C|M|LAW Professor Witmer-Rich and Law Student Brendan Heil Argue that DNA Profiles Should Get Greater Privacy Protection

C|M|LAW Professor Jonathan Witmer-Rich and C|M|LAW student Brendan Heil  published a Op-Ed piece in today’s Cleveland Plain Dealer.  Titled Keep DNA evidence private,  their article appears in a written pro/con debate in the Sunday opinion pages responding to the Ohio Supreme Court’s recent decision in State v. Emerson.  According to Witmer-Rich and Heil, in Emerson, the Court held that ‘the Fourth Amendment does not protect an individual’s personal DNA profile.’  In the Court’s words, “[a] person has no reasonable expectation of privacy in his or her DNA profile extracted from a lawfully obtained DNA sample.”  Witmer-Rich and Heil argue that the Court  unnecessarily eroded DNA privacy for Ohio citizens.  The Plain Dealer, upon receiving the piece, solicited a response from Jacob S. Sherkow (a fellow at the Center for Law and the Biosciences at Stanford Law School), linked below.  Although the Plain Dealer will not be publishing responses, Witmer-Rich and Heil respond below to Sherkow’s piece.
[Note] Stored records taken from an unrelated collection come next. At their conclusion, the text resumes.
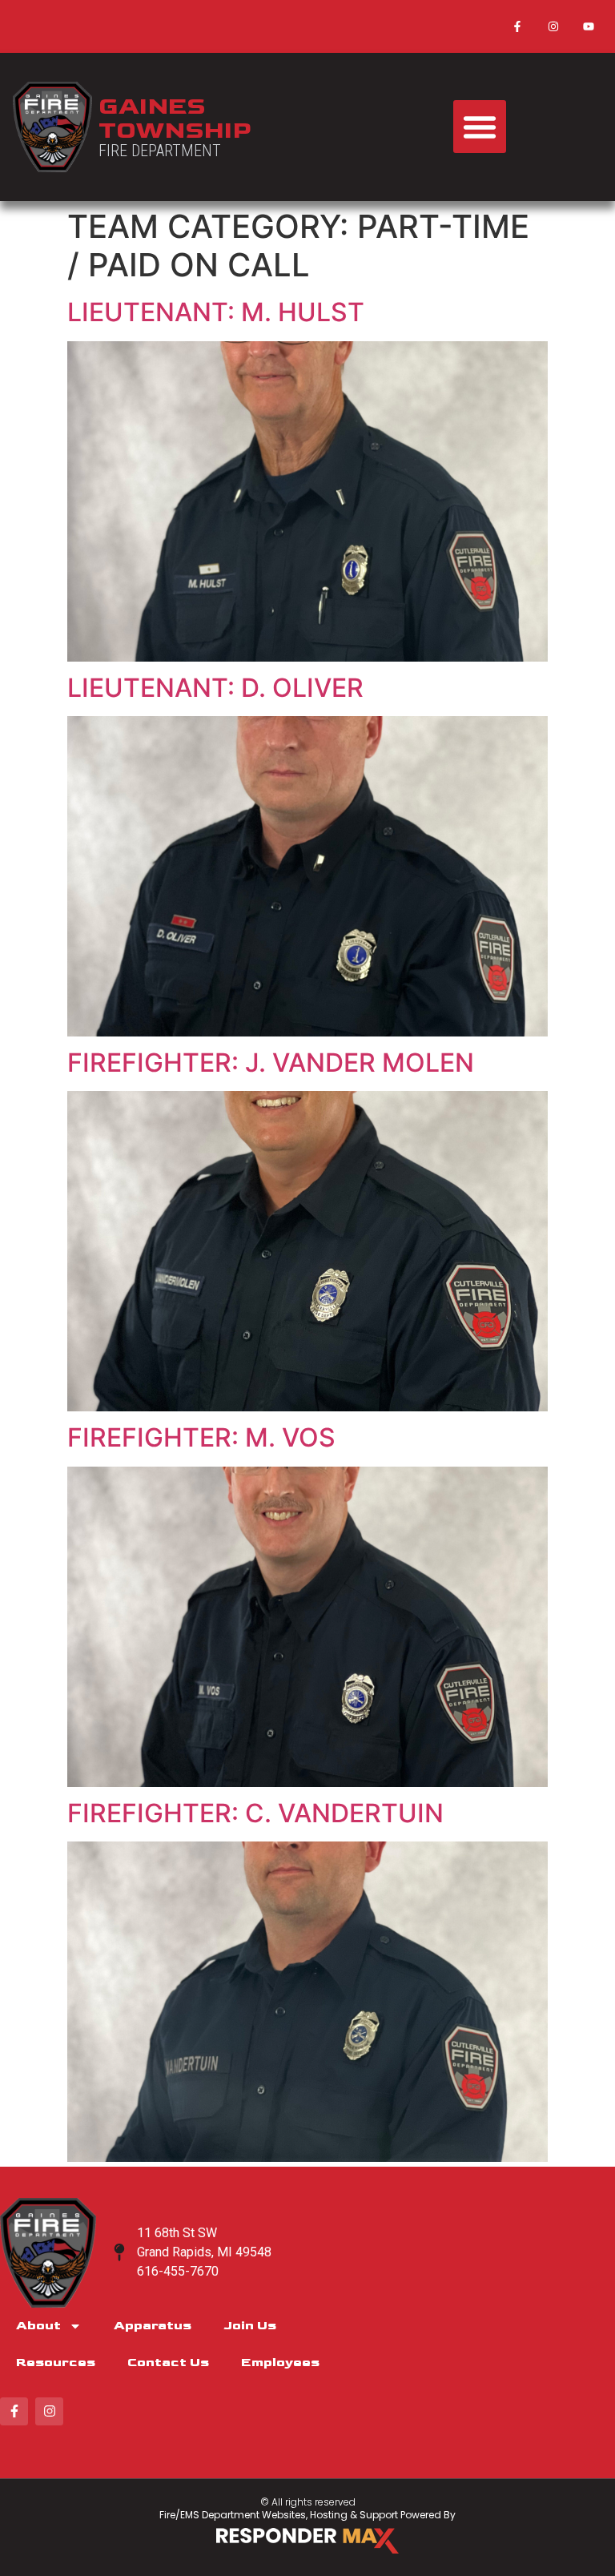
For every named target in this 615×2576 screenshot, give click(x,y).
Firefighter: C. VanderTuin (255, 1813)
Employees (280, 2362)
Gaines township (174, 118)
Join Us (249, 2325)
To read Witmer-Rich and Heil’s article, please click here: http://www.cleveland.com/opinion/index.ssf/2012/12/keep_dna_evidence_private_jona.html

To read the other side of the debate, written by Jacob Sherkow (Stanford), please click here: http://www.cleveland.com/opinion/index.ssf/2012/12/dna_profiles_vs_sequences_jaco.html

In response to Sherkow, Witmer-Rich and Heil offer the following:

First:  Had the Ohio Supreme Court reasoned the way Sherkow did–clearly distinguishing between a limited “DNA profile” and broader types of DNA information, and making clear it was only the former that enjoyed no Fourth Amendment protection–it would have been more plausible and less alarming.  The decision used much broader logic than Sherkow does, and thus has potentially broader implications than his (more reasonable) opinion.  That’s partly why we called the opinion not only “startling” but “unnecessary,” i.e. the case could have been affirmed on much narrower grounds.

Second:  Sherkow’s argument is that we need not worry about the government using our DNA profile, which “only” identifies us and does not represent the entire DNA sequence.  This suggests that there should be no objection to the government requiring everyone in the country to submit a sample to a national DNA database, so long as only the profile is used and not the sequence.  If you find this troubling, you should find something troubling about Sherkow’s view.